The sub-optimal visual acuity found in the majority of TRPM1 patients may suggest either macular involvement (which is not evident by fundoscopy and OCT imaging) or could be as a result of the myopia with or without an associated component of amblyopia (dependent upon the degree of refractive error and the age at which the refractive error was corrected). However, our clinical analysis shows that there is no correlation between visual acuity and degree of myopia or the amplitude of the cone flicker response.

CSNB is considered to be a relatively mild retinal phenotype, mainly because it affects night vision (which is less critical for quality of life and function in the modern well-lit world), does not cause retinal degeneration, and there is no or only mild progression with age.
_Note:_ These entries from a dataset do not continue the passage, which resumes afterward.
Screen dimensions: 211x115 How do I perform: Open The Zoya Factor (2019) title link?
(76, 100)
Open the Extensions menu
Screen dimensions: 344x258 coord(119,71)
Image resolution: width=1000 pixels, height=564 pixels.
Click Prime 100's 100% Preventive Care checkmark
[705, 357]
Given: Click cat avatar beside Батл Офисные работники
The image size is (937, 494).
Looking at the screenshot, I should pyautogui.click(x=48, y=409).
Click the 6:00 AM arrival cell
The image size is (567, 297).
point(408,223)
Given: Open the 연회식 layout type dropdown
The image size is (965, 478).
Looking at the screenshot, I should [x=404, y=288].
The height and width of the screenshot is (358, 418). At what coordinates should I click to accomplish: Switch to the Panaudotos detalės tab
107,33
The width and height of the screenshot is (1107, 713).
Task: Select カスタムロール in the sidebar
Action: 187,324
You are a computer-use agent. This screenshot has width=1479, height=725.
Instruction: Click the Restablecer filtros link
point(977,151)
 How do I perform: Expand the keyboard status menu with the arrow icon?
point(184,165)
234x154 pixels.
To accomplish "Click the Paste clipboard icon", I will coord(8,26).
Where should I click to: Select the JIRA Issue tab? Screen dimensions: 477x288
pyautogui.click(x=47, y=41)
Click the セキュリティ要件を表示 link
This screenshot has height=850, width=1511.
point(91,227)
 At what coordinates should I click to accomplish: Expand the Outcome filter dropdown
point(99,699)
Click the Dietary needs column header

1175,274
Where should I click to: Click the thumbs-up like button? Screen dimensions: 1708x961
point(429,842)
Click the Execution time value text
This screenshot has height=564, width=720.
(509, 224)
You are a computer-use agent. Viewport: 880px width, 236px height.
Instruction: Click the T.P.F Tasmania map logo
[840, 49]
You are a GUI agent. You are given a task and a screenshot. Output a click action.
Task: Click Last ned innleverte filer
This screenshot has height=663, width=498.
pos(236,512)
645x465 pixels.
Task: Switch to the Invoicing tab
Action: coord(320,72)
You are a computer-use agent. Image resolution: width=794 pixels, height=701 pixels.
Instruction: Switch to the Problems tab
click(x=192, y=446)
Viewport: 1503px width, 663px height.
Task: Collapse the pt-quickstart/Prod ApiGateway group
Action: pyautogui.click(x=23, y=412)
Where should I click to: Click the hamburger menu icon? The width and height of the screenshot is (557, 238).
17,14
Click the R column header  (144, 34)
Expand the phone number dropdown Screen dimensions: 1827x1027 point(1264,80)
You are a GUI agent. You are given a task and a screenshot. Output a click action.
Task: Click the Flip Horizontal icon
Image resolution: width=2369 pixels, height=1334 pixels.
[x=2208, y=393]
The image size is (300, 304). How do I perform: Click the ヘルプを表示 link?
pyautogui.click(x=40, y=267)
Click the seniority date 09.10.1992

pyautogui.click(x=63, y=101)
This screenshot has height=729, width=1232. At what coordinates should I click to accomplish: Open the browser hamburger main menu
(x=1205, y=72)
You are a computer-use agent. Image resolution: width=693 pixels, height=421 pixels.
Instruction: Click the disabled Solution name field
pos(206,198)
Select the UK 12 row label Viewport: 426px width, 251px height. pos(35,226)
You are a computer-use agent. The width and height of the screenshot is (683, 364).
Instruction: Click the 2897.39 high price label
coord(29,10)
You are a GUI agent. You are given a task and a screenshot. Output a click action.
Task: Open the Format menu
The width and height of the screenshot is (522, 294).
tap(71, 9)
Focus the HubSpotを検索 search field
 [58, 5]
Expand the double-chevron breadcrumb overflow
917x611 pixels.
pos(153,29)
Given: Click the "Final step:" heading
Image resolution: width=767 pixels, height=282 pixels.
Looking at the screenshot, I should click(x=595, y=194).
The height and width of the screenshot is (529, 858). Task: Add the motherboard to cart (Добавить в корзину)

However, recent studies, including the data we present here, show that many TRPM1 patients have impaired visual acuity.

In summary, we report here of the largest cohort of CSNB patients who are genetically diagnosed with TRPM1 mutations. This cohort can serve as a test population for therapeutic modalities for TRPM1. It should be noted, however, that classical gene augmentation therapy using adeno-associated virus (AAV) might be complicated for TRPM1, due to the large mRNA transcript encoded by the gene. On the other hand, most of the patients identified here are homozygous for the same nonsense mutation, p.K294*, and might benefit from additional approaches, such as translational read-through-inducing drugs (TRID) that have recently been approved for treating cystic fibrosis. In view of the fact that day-time vision is affected in this subpopulation of CSNB patients, which potentially exposes them to co-morbidity factor associated with vision defects, makes this type of CSNB an attractive target for therapeutic intervention.